Whether you are working with an external agency or with an in house designer, you will need to develop a brief for the project.

Here is an outline of a brief that you might want to adapt for your own use.

Outline brief

Your brief should include the following elements:

  • Your organisation name  
  • Purpose of the brief, e.g. brief to develop a design style 
  • Background
  • Project brief
  • Tender responses



Who are you and what do you do?

  • What sort of organisation are you and how do you fit into the broader NHS? You may want to refer to the NHS choices website - www.nhs.uk, which explains the structure of the NHS and the role of different organisations (for example primary care trusts, strategic health authorities etc.).
  • What is your role? You may want to include your mission statement and vision if you have them, your priorities and the services you offer. You could include your latest annual report as an appendix.
  • What community or communities do you serve and what health and social issues do they face? 


The NHS identity

As an NHS organisation, you must base your local design style on the NHS identity:

  • The NHS logo has over 95% instant and unprompted recognition amongst the public.
  • The NHS identity carries with it very strong levels of trust and credibility.
  • The NHS is trusted as an impartial and credible deliverer of health information and health services.

You may want to refer your agency to the NHS Identity Website for full details on the NHS identity, values and communications principles or you could include them in the brief. 

Remember that a design style is not about creating a new brand or designing a new logo, but it is a way to create a distinctive look and feel relevant to local needs.


The rationale for this project

Some examples might be:

  • to raise awareness of your services;
  • to give your communications a clear, consistent and professional local design style, while remaining within the NHS Identity Guidelines;
  • to communicate better with the public, staff and stakeholders;
  • to produce materials that are easier to read, and more likely to be read. 

Project brief 



Clear, concise statement or points that need to be achieved, for example:

  • to help the local community recognise our communications and therefore gain a better understanding of who we are and what we do;
  • to enable our staff to feel proud as members of a local NHS organisation. 

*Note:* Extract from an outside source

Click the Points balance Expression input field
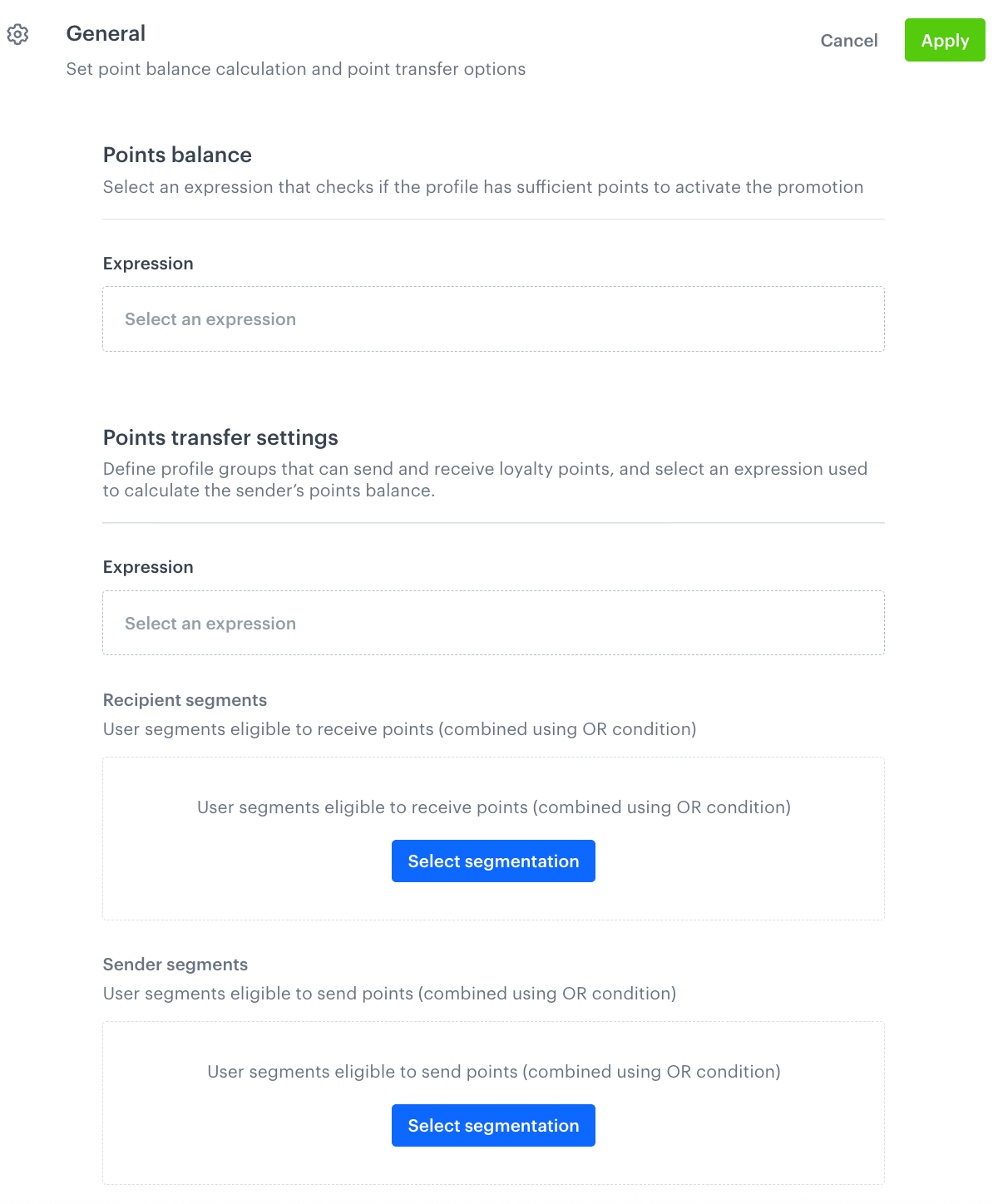993x1204 pixels. coord(493,318)
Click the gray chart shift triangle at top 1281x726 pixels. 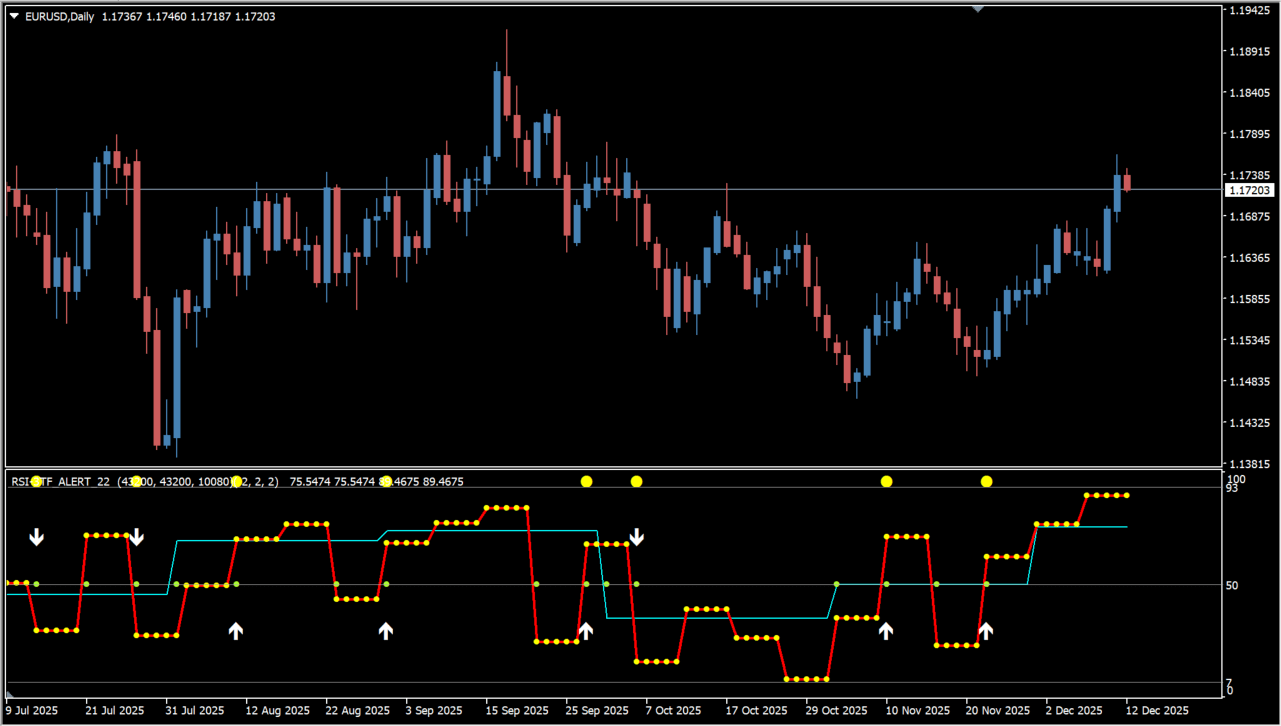[977, 8]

Audience groups that the local design style needs to appeal to, for example:

  • the local community;
  • staff;
  • other stakeholders.

Include advice on how you wish to reflect the local community in the design style.

Should it reflect diversity or should it be generic enough to work across all communities?

Are there any particular cultural sensitivities, such as imagery to avoid, which the designers should be aware of? 



A list of communications materials that the design style needs to work across, for example:

  • patient information;
  • staff communications;
  • exhibition stands. 

Key considerations 

What factors do the designers need to take into account when developing a design style for you? Are there any specific problems that need to be addressed?  For example:

  • whether you wish to produce the materials in-house in the future;
  • how the design style must work: in 4-colour, 2-colour and mono;
  • who will approve the design style. 



Clearly state your budget for the project and what this must include, for example:

  • We have a set budget for this project of £x. excluding VAT.
  • Costs should be detailed and should include all fees and expenses. 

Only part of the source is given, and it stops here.